In this contribution, we present a systematic approach to the investigation of mixed conduction in methylammonium lead iodide (MAPI) thin films based on horizontal device structures. [2] The results highlight the importance of interfacial charging in the long time scale polarization behavior of MAPI devices close to equilibrium. Such polarization behavior is consistent with the dynamics of electric field screening in MAPI devices probed with non-destructive spectroscopic and optoelectronic methods. [3] Next, we address the interpretation of perovskite solar cells’ electrical response under light and/or voltage bias, a long-standing question in the field. We propose an equivalent circuit model that can describe the impedance of mixed conducting perovskite devices under bias, based on the previously introduced concept of ionic-to-electronic current amplification. [5] We demonstrate the analytical accuracy of the proposed model, by comparing results obtained with drift-diffusion simulations. [6] Based on the description of the ionic and electronic charge carrier dynamics, our analysis of calculated impedance spectra allows the clarification of several anomalous experimental observations.

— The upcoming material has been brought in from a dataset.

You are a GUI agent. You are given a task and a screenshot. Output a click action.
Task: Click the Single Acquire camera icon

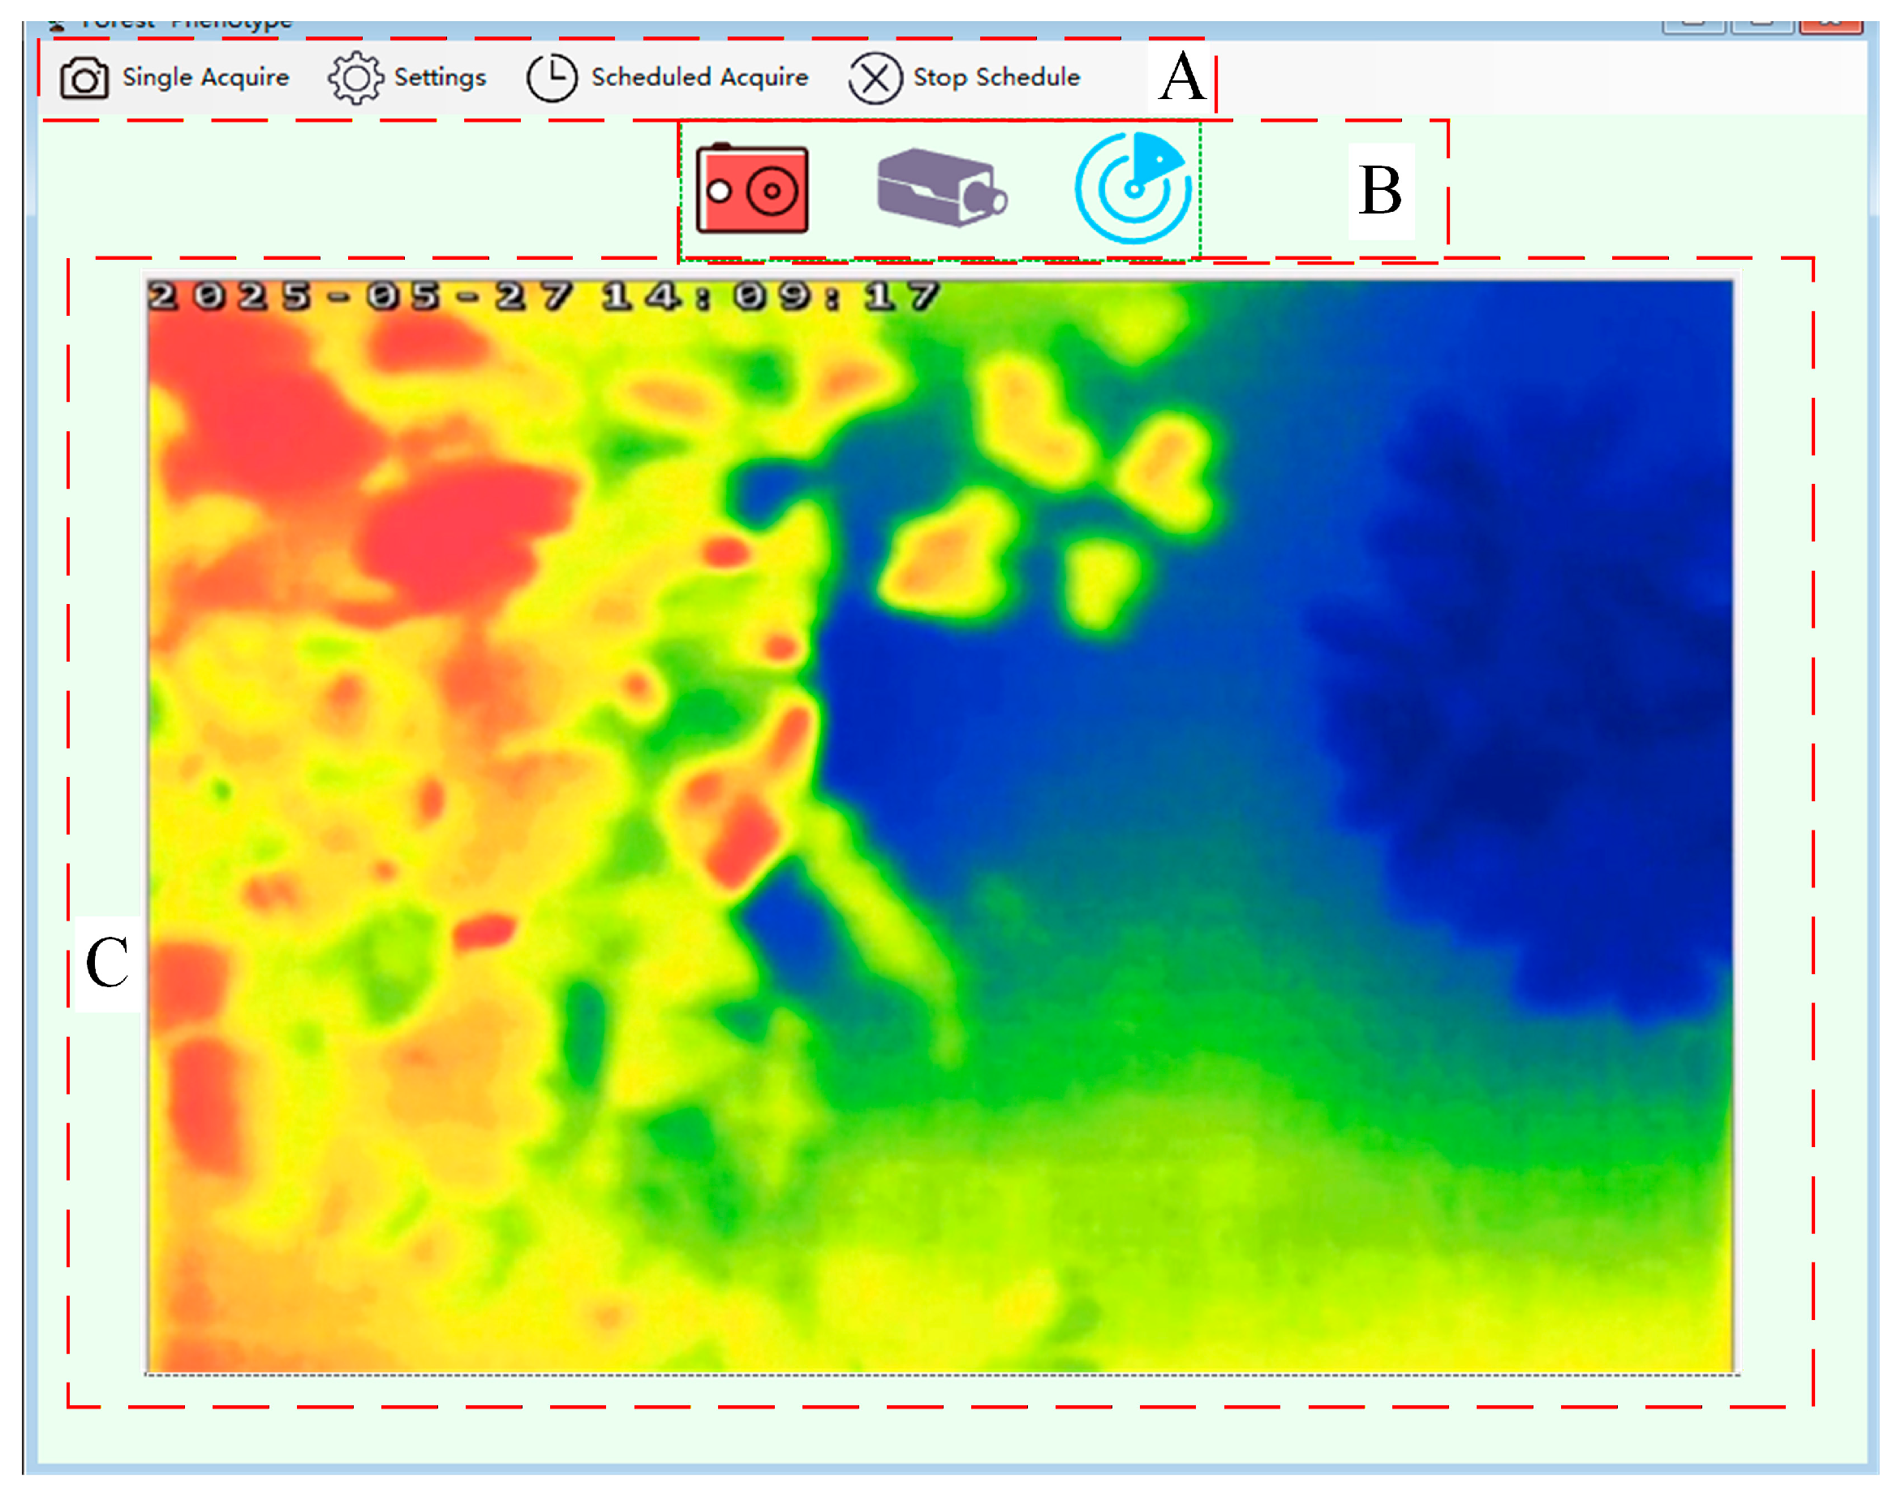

These include inductive behavior and multiple low frequency impedance features reported for perovskite solar cells. [7] Our study contributes to enabling the use of impedance spectroscopy as a routine characterization technique in perovskite photovoltaics.

We conclude by providing an outlook on possible strategies to address the defect chemical quasi-equilibrium of halide perovskites under light. By combining models describing their equilibrium defect chemistry [8] [9] with the relevant description of their optoelectronic properties, we are able to comment on the effect of light and halogen partial pressure on the steady-state defect concentrations. The results highlight the potential of controlling defect chemistry for the optimization of solar energy conversion devices based on mixed conductors.